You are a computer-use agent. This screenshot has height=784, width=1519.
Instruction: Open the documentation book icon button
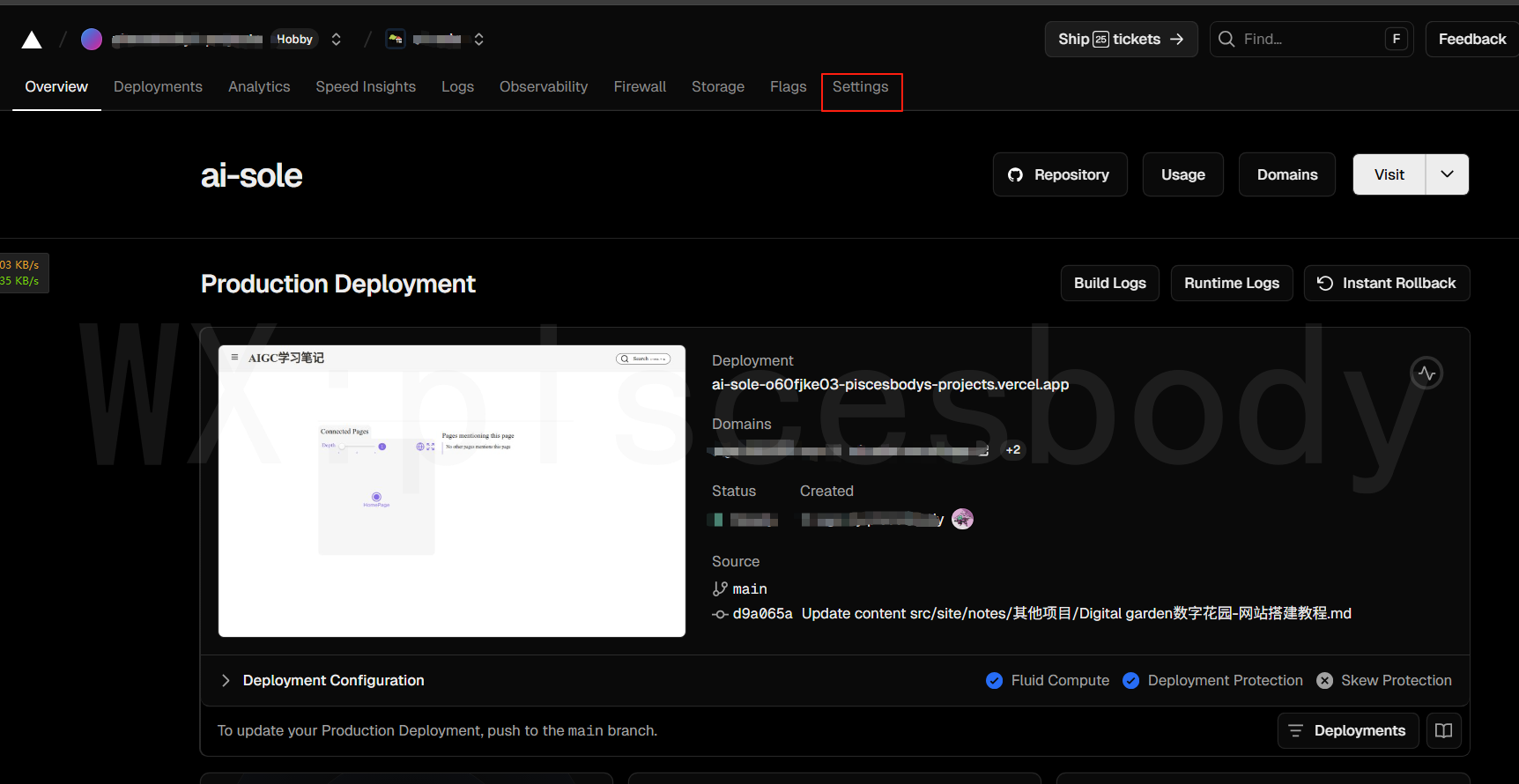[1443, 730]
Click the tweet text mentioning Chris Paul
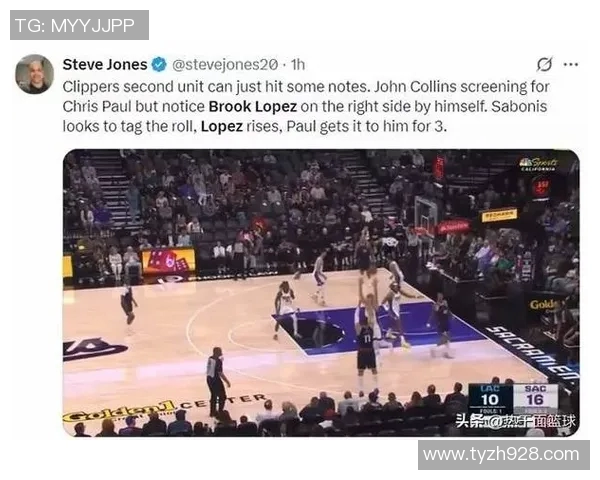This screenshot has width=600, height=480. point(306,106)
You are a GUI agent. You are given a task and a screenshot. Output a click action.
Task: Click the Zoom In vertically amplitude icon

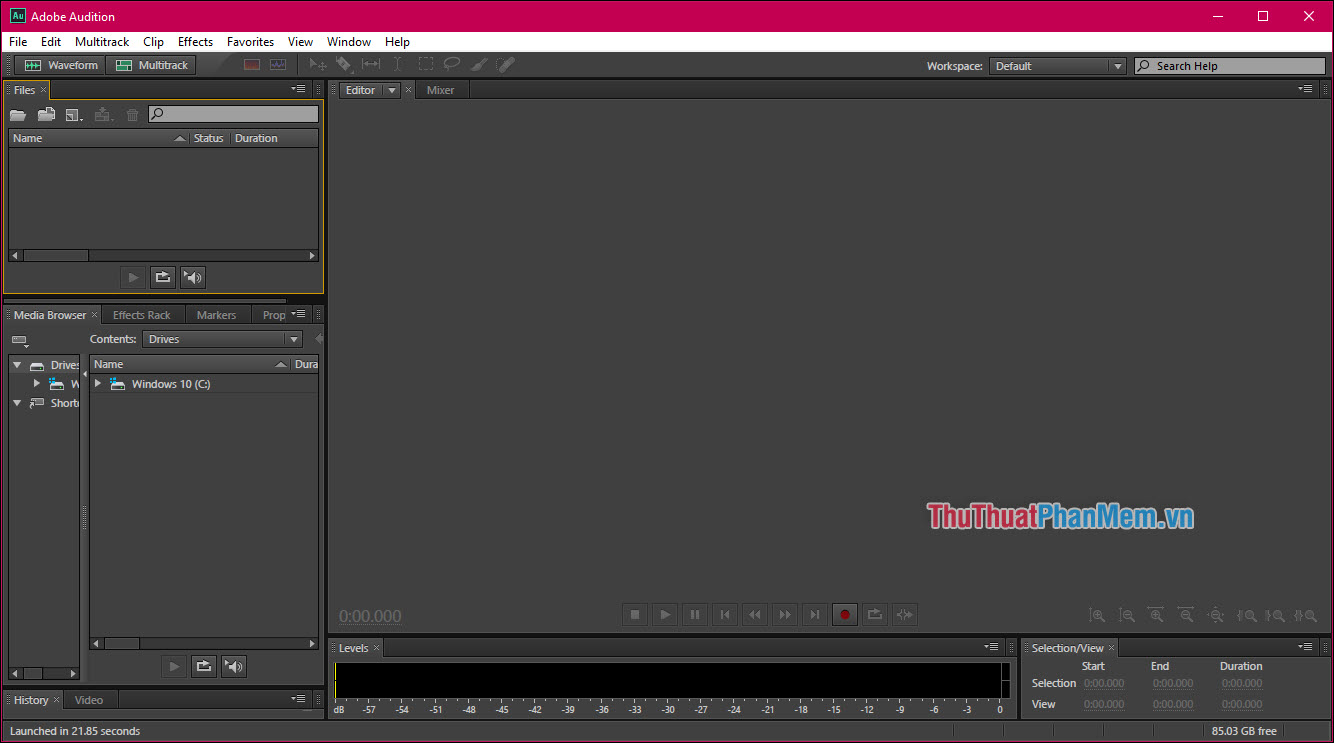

Task instructions> Transcribe every line from the records above without alteration, and leave out the images.

Answer area>
You are a computer-use agent. This screenshot has height=784, width=1519.
Instruction: Open the documentation book icon button
[1443, 730]
Click the tweet text mentioning Chris Paul
This screenshot has width=600, height=480. point(306,106)
You are a GUI agent. You are given a task and a screenshot. Output a click action.
Task: Click the Zoom In vertically amplitude icon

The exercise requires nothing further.